Extracted records
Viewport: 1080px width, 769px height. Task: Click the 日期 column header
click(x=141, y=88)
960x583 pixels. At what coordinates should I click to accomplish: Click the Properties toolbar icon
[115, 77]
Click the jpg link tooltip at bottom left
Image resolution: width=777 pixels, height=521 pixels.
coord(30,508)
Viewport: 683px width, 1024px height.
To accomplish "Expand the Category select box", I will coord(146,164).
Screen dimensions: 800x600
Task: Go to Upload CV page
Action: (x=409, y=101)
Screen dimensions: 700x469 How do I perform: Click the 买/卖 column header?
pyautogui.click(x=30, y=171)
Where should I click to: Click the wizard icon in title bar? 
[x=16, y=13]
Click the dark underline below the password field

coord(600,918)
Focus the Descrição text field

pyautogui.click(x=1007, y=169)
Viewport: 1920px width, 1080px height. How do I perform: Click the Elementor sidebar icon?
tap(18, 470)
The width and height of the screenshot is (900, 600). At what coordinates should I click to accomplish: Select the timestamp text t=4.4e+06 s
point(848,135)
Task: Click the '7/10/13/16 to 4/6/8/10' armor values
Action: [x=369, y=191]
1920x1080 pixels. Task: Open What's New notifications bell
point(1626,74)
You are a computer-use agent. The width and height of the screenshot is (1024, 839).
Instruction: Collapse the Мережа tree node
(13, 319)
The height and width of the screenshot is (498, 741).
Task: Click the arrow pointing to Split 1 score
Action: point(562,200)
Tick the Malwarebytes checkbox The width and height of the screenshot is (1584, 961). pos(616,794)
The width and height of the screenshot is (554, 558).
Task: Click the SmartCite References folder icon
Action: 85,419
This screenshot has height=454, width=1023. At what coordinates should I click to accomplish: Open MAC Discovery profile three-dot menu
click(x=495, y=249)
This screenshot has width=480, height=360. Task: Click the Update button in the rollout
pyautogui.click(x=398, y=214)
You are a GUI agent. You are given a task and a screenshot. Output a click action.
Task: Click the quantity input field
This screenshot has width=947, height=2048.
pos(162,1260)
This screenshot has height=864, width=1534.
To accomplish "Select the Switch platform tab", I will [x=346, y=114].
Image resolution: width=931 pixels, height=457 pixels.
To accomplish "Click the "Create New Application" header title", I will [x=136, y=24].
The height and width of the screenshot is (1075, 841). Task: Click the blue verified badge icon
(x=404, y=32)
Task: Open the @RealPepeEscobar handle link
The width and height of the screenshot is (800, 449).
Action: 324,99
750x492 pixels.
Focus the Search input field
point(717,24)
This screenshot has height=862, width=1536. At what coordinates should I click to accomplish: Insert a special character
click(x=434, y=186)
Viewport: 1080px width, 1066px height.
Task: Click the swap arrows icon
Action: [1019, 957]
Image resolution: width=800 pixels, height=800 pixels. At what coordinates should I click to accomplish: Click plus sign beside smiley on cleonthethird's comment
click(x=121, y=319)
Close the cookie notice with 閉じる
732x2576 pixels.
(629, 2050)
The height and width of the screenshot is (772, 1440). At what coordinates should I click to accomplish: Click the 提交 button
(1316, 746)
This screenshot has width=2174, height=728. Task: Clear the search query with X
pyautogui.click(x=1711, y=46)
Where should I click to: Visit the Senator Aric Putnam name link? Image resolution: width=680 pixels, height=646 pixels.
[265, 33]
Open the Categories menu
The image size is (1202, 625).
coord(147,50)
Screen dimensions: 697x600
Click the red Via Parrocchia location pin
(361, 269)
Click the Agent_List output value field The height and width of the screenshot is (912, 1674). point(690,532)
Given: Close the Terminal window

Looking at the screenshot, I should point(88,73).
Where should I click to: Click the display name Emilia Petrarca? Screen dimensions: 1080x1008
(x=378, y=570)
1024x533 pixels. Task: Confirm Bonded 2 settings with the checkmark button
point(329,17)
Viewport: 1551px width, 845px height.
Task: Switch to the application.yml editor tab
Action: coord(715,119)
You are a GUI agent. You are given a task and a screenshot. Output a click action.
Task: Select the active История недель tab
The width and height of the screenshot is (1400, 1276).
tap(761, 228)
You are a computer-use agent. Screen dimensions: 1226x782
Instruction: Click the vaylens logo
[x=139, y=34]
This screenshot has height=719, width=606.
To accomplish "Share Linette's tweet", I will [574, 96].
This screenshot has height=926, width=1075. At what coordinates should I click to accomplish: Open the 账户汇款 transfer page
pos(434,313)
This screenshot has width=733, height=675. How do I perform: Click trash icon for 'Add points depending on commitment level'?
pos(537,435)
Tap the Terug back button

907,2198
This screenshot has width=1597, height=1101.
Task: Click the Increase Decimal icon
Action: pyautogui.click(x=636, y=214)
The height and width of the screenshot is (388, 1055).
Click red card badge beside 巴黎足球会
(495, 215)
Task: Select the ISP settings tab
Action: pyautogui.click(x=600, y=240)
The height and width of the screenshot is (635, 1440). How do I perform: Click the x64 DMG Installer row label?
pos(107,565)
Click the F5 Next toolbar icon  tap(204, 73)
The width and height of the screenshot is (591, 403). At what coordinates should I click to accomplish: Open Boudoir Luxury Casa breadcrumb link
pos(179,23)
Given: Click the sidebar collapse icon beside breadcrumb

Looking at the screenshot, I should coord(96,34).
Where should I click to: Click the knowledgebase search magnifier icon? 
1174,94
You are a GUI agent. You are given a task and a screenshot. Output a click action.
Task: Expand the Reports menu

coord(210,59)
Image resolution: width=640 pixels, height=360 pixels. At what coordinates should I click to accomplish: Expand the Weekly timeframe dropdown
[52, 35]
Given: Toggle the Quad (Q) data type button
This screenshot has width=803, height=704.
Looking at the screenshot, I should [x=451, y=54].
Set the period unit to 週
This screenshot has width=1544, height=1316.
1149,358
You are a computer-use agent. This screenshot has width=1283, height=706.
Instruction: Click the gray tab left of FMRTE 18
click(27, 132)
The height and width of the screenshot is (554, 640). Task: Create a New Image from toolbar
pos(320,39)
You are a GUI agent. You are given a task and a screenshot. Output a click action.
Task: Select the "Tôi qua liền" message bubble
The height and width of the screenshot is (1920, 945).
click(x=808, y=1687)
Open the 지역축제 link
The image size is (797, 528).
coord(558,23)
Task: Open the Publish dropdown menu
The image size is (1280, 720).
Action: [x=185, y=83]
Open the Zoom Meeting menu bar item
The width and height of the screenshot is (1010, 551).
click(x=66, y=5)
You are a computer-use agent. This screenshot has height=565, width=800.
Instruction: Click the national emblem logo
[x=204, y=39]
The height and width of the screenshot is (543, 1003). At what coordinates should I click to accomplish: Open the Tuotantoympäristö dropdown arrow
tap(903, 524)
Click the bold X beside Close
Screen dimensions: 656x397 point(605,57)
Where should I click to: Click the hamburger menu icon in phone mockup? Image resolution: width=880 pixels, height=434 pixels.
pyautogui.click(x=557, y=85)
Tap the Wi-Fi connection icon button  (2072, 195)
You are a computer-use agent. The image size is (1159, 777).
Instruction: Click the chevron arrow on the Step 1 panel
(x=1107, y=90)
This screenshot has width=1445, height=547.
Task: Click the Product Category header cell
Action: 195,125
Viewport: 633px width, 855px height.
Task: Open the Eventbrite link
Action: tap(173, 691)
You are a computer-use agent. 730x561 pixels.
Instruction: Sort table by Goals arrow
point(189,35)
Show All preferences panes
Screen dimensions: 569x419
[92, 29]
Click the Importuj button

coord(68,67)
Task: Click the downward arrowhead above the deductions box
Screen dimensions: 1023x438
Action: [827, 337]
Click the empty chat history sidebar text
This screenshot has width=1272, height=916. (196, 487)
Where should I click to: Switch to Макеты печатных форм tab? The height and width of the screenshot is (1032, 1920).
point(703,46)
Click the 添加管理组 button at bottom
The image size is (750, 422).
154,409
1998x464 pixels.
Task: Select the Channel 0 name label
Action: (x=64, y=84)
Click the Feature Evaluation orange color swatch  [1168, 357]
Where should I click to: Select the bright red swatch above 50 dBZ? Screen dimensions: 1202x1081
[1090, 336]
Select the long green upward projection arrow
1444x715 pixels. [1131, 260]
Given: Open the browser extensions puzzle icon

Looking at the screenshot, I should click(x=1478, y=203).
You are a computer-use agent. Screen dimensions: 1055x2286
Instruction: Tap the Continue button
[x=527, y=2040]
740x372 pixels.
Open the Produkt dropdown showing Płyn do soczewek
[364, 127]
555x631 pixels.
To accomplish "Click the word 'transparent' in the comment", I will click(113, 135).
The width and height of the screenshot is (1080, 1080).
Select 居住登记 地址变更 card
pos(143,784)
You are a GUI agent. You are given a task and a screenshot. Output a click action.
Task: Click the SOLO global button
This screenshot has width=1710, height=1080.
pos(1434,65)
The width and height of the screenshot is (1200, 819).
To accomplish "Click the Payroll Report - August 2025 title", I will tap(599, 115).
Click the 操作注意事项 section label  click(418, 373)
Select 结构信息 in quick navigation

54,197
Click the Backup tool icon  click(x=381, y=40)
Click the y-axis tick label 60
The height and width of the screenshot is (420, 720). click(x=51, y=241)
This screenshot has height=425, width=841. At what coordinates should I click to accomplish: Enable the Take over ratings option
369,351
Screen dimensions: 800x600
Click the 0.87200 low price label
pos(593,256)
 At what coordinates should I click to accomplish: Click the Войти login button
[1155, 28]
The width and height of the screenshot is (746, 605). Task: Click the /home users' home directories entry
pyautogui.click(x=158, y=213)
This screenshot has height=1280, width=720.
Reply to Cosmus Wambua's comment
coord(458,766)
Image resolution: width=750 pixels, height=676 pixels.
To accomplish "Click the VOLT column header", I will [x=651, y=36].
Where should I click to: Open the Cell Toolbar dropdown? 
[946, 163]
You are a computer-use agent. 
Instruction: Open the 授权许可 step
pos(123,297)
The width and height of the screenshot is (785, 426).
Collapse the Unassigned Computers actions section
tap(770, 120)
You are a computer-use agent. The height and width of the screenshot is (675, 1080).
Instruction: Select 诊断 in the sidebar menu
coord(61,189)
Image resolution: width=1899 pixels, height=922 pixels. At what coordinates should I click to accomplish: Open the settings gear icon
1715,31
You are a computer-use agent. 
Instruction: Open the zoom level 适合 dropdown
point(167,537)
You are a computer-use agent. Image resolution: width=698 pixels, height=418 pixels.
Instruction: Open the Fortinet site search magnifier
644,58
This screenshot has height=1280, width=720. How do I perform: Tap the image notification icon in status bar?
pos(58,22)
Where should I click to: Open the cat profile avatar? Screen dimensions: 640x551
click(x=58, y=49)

Your instructions: Looking at the entries above, state how many lines contain "bottom"; give the number alone.

Finished task: 2